■ **Consigna**: En el texto sobre la Eucaristía, ¿qué profeta se cita al hablar de quienes no la valoran ni viven sus compromisos bautismales?

■ **Texto proporcionado**:
Pero si bien la Eucaristía alivia el hambre y la sed de quién se aproxima de ella, ¡cuanto más se la desea y se la recibe, más el hambre y la sed aumentan! Pero… ¿Cómo puede ser esto? ¡Con el alimento natural no sucede así!

Dice Balduino de Cantorbery en su Tratado sobre el sacramento del altar (Parte 2,3: SC 93, 252-254): «El que me come tendrá más hambre, el que me bebe tendrá más sed». En la actualidad, Cristo, sabiduría del Padre, no es manducado hasta la saciedad del deseo, sino hasta el deseo de la saciedad; y cuanto más se saborea su suavidad, tanto más se agudiza el deseo. Por esta razón, los que me comen tendrán más hambre, hasta que llegue la hartura. Pero cuando sacie de bienes sus anhelos, entonces ya no pasarán hambre ni sed. «El que me come tendrá más hambre, el que me bebe tendrá más sed» puede también entenderse de la vida futura, pues existe en aquella eterna saciedad una especie de avidez, producto no de la indigencia sino de la felicidad, de modo que desean siempre comer quienes nunca quieren comer ni nunca sienten náuseas en la hartura (…)»

Tan vehemente es el anhelo de bienaventuranza que cada uno lleva dentro de sí, y tan infinita es la dulzura de la «miel» divina que nos dispensa el Pan de los Ángeles, que el adorarlo y recibirlo nos llena de gozo y, al mismo tiempo, hace que queramos más, y más y más.

Es que la Eucaristía es ya el cielo en la tierra… pero solo para aquellos que la aprecian y que cultivan las virtudes de fe, la esperanza y la caridad. A los que no la valoran ni viven sus compromisos bautismales, el Profeta Oseas les dice: «Comerán el pan del duelo, manjar impuro. Su pan les quitará el hambre, pero no entrarán en la casa del Señor». (Os. 9, 4)

Un buen examen de conciencia sobre cómo se está en relación al misterio eucarístico bien podría ser, por ejemplo, leer los textos del Ritual del Sacramento Bautismo, para darse cuenta hasta qué punto nuestra condición de Hijos de Dios nos compromete en la exigencia de mantener la vida divina recibida, mediante el alimento que la conserva, la aumenta y la renueva que es la Eucaristía.

Algún filósofo ha dicho con razón que «somos lo que comemos», cosa que aplican con eximio cuidado los nutricionistas y personas empeñadas en la salud del cuerpo. ¡Cuánto vale esa frase también para la vida del alma!

Porque si recibimos la Eucaristía (y también aquí vale decir: si la adoramos); si procuramos tener con ella un comercio regular y creciente, nos transformaremos en aquello a que apunta nuestra vocación cristiana: a configurarse con Cristo. Cada uno será, ni más ni menos, otro «Cristo». ¿Hay algo que pueda superar esta maravilla?

■ **Ítems proporcionados**:
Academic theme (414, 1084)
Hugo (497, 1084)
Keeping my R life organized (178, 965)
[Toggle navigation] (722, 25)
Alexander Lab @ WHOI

...

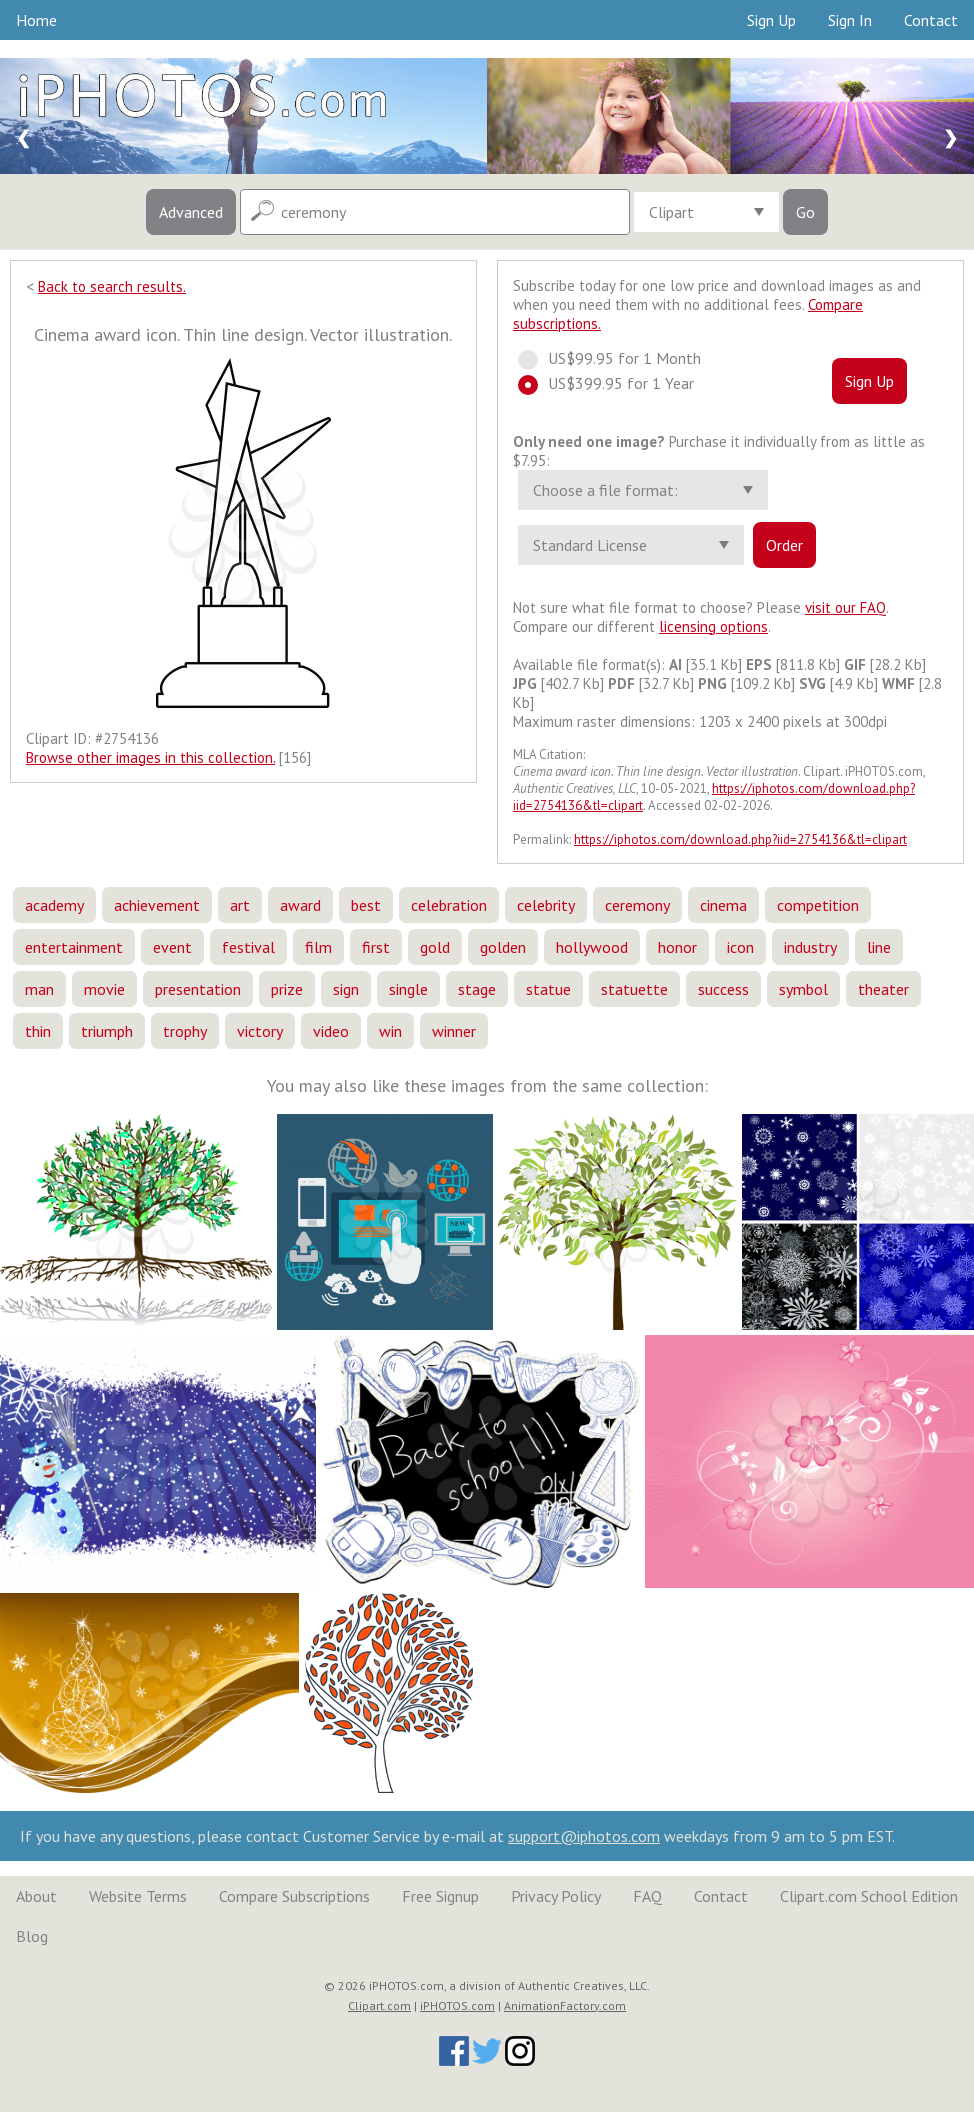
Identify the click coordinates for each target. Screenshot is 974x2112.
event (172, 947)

==

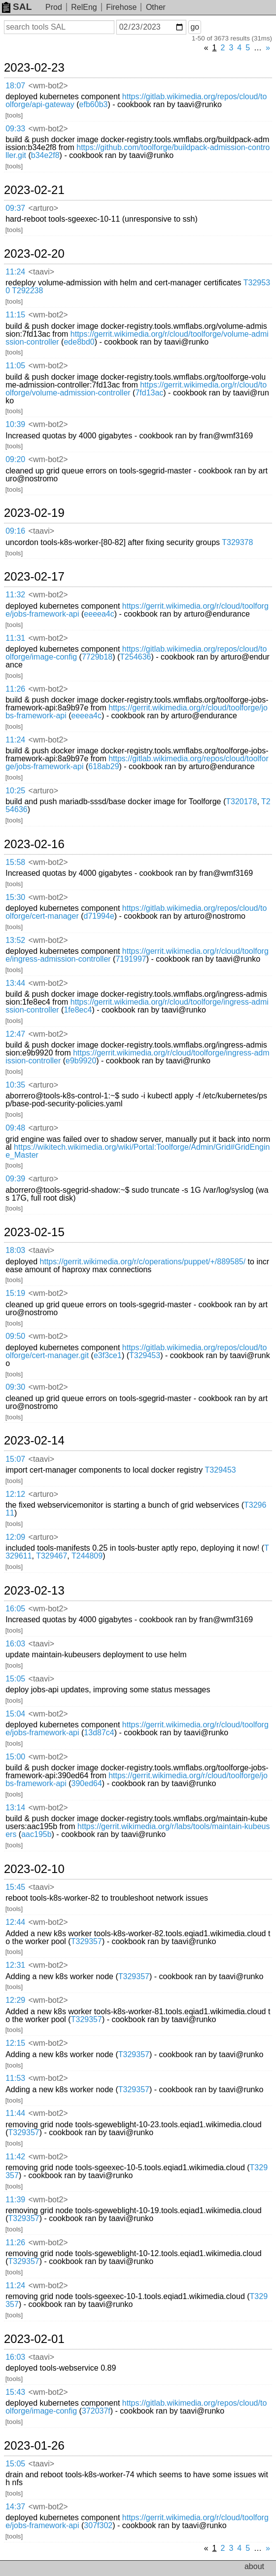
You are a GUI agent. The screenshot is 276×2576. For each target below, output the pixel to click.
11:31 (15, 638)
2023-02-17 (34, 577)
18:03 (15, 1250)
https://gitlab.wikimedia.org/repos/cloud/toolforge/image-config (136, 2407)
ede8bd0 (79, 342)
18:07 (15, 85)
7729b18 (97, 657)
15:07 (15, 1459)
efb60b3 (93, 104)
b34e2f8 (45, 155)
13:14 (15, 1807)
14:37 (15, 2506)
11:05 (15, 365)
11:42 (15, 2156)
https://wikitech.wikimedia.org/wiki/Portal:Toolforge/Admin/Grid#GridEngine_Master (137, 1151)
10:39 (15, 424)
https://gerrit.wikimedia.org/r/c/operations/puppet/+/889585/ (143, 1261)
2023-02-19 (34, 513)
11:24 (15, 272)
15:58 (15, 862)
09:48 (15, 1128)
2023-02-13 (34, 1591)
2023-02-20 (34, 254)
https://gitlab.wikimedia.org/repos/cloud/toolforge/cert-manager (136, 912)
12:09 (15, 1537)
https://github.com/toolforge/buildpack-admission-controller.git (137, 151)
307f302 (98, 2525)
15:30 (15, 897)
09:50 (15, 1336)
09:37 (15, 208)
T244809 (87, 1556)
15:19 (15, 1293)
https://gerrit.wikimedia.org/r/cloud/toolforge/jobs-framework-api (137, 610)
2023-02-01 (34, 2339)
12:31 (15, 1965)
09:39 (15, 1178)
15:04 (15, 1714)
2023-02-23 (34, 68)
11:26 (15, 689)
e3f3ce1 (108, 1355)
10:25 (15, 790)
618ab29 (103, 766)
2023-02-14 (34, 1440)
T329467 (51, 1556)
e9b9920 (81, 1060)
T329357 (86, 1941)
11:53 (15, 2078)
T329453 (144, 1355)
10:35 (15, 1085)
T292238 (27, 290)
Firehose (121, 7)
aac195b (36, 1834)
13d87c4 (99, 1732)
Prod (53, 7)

■ **Respuesta**: El profeta Oseas.